At the same time, Westerly featured the work of renowned writers. The striking black and white cover of 1:1987 is an engraving by Arthur Boyd, ‘Narcissus’, the title of a book (one of several) published from a long period of collaboration between the artist and Peter Porter. Porter writes in this issue, ‘Working with Arthur Boyd’, about collaborations between writers, musicians and painters and specifically of his ‘fulfilling’ (69) experience working with Boyd. His article is illustrated with several of the engravings from the book. Porter was a writer-in-residence at UWA from February to April, 1987, and the cover of 3:1987 features a photograph taken of him during that time and no less than six new poems, written during the residency. More follow, and 3:1995 carries an interview by John Kinsella with Porter on his collaboration with Boyd. Ee Tiang Hong’s poetry appears once or twice and an Obituary in 1:1990 recognises him as, ‘a pioneer in Australia-Asian literary culture’ (2).
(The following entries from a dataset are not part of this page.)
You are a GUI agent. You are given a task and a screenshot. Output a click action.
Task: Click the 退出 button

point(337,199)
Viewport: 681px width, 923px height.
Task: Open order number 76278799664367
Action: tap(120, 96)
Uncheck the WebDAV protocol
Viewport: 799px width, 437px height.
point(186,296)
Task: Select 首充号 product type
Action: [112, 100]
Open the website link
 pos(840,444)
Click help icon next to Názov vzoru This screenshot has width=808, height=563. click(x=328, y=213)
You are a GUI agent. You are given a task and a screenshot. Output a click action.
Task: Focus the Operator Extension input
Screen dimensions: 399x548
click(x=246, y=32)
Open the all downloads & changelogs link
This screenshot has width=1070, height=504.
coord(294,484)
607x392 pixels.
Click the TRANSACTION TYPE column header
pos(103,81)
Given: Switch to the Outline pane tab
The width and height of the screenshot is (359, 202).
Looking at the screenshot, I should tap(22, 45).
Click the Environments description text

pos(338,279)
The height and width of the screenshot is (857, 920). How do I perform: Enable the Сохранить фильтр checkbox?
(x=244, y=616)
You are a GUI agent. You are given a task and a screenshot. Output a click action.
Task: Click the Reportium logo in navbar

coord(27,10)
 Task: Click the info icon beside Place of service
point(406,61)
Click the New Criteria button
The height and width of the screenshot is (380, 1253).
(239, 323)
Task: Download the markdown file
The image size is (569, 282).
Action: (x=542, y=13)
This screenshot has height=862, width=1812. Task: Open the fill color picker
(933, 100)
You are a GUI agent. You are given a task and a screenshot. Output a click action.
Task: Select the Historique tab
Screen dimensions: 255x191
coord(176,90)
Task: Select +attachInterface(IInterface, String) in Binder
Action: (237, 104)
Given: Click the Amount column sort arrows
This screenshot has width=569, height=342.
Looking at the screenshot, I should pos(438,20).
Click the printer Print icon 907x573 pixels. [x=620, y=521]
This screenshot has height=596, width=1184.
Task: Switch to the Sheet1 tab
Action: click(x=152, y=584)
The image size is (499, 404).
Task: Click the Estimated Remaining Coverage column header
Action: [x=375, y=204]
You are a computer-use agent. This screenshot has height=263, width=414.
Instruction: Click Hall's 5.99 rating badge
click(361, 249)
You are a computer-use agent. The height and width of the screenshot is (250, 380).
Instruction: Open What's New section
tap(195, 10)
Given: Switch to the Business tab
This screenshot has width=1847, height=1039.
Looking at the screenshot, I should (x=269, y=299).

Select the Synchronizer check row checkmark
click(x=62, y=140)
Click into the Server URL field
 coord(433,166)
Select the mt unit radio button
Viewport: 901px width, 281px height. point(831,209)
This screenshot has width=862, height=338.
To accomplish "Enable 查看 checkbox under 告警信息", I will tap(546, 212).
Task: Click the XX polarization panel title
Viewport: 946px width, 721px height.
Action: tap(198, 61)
Among others with already well established reputations are poets Fay Zwicky, Les Murray, Eric Beach, Dorothy Hewett, with stories and critical work too, Bruce Dawe, Hal Colebatch, Alec Choate, Ian Templeman and Jeff Guess for example. There are stories from Julie Lewis, Joan London and Pat Jacobs, while Robert Drewe and Alan Seymour contribute occasional prose pieces. It’s in the rich and varied work Westerly has published throughout its history that its heritage lies, and Westerly has continued to play a major part in the ‘buoyant state’ of Western Australian writing Bruce Bennett noted in the first issue of the decade.
Delys Bird was co-editor of Westerly from 1992-2014. As a writer and academic, she has conducted extensive research in Australian Literature, with a focus on women writers and feminist theory. In 2011, Bird was the recipient of the Association for the Study of Australian Literature’s A.A Philips award for her long period of excellence in the editing of Westerly.